### Task to carry out
Scan the listing below and copy every line holding "heading".
*** Data to use Section Begins ***
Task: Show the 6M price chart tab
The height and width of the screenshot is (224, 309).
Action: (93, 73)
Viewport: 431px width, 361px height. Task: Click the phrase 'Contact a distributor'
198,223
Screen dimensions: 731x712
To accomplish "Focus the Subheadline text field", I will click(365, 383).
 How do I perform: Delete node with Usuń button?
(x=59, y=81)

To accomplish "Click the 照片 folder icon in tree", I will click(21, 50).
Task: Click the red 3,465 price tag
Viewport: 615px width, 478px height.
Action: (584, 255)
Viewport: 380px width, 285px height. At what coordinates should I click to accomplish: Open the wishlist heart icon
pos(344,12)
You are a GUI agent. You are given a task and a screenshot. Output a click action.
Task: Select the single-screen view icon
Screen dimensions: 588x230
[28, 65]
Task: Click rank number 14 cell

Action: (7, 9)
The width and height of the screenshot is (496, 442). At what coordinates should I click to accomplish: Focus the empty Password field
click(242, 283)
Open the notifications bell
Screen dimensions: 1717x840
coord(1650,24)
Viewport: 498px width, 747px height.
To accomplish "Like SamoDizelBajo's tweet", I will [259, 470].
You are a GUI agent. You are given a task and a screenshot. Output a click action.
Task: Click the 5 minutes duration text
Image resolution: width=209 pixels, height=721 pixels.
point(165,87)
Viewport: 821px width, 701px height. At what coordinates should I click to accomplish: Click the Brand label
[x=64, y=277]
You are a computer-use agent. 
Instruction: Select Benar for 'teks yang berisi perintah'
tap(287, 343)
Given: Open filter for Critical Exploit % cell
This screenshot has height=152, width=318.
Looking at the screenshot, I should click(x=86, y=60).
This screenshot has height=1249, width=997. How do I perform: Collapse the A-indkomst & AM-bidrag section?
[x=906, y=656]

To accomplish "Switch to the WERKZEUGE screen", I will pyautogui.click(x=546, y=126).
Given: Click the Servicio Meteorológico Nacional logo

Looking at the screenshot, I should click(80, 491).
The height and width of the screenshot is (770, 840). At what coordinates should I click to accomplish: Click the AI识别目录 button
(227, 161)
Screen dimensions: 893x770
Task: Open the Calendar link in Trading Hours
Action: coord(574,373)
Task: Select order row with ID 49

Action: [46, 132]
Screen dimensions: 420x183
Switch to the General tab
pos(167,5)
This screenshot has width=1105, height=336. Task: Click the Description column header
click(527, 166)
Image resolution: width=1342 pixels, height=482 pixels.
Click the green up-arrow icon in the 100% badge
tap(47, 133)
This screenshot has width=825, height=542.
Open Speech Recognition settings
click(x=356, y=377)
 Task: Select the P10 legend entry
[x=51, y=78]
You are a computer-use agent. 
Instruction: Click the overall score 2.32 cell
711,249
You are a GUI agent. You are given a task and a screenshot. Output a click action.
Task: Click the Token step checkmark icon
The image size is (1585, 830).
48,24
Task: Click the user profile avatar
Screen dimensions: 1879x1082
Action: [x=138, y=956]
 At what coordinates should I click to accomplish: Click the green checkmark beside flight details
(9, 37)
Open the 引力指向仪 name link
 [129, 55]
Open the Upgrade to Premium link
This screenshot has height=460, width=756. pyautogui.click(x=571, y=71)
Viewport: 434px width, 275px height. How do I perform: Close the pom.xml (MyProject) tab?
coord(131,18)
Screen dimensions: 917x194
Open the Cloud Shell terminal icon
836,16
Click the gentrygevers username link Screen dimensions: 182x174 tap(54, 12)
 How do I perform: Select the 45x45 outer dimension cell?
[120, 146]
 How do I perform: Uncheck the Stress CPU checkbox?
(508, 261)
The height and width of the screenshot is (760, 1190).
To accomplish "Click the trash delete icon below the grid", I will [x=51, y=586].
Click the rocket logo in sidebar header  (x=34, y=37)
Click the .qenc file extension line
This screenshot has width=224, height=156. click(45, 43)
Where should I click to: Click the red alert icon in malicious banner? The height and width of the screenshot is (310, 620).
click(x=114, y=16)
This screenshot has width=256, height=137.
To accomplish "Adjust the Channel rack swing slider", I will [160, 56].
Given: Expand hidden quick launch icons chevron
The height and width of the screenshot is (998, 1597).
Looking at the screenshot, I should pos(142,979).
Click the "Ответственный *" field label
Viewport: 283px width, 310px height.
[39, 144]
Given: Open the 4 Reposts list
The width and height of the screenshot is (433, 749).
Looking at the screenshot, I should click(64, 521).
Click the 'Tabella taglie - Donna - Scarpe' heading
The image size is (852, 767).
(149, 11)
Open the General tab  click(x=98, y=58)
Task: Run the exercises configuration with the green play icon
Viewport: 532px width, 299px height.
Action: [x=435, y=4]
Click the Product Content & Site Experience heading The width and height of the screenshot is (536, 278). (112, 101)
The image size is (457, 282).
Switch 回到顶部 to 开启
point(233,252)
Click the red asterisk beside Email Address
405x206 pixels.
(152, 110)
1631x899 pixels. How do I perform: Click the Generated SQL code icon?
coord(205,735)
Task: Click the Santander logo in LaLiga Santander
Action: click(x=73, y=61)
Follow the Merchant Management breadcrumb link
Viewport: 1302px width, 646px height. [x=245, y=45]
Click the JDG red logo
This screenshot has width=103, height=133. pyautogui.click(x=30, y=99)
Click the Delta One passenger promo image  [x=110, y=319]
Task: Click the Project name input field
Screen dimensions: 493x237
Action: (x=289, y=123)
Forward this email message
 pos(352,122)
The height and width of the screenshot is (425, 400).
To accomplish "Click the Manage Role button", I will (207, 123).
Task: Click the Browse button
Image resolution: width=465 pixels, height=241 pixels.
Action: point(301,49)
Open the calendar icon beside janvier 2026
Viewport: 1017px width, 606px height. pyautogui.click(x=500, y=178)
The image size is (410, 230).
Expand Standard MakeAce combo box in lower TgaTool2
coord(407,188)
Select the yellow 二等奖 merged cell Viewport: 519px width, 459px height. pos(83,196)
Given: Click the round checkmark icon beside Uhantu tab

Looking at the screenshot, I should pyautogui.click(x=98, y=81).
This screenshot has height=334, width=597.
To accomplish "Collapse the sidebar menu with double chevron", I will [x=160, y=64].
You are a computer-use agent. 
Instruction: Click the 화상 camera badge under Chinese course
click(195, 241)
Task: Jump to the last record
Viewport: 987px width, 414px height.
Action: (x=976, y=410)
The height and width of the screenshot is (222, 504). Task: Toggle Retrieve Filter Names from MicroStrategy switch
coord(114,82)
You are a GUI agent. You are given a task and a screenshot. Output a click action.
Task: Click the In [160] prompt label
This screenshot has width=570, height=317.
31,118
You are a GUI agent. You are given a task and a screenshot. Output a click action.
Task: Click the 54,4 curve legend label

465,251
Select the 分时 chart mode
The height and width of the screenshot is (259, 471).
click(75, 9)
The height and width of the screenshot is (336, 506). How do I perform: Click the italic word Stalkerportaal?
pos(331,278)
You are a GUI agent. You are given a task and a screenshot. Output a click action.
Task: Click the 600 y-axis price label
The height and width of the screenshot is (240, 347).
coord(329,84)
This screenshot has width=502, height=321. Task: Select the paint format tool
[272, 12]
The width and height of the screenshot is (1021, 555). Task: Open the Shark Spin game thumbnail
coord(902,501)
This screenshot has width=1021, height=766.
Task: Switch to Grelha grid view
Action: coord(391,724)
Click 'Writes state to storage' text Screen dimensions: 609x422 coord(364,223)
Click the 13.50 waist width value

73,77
*** Data to use Section Ends ***
### Solution
Click the 'Tabella taglie - Donna - Scarpe' heading
Click the Product Content & Site Experience heading The width and height of the screenshot is (536, 278). (112, 101)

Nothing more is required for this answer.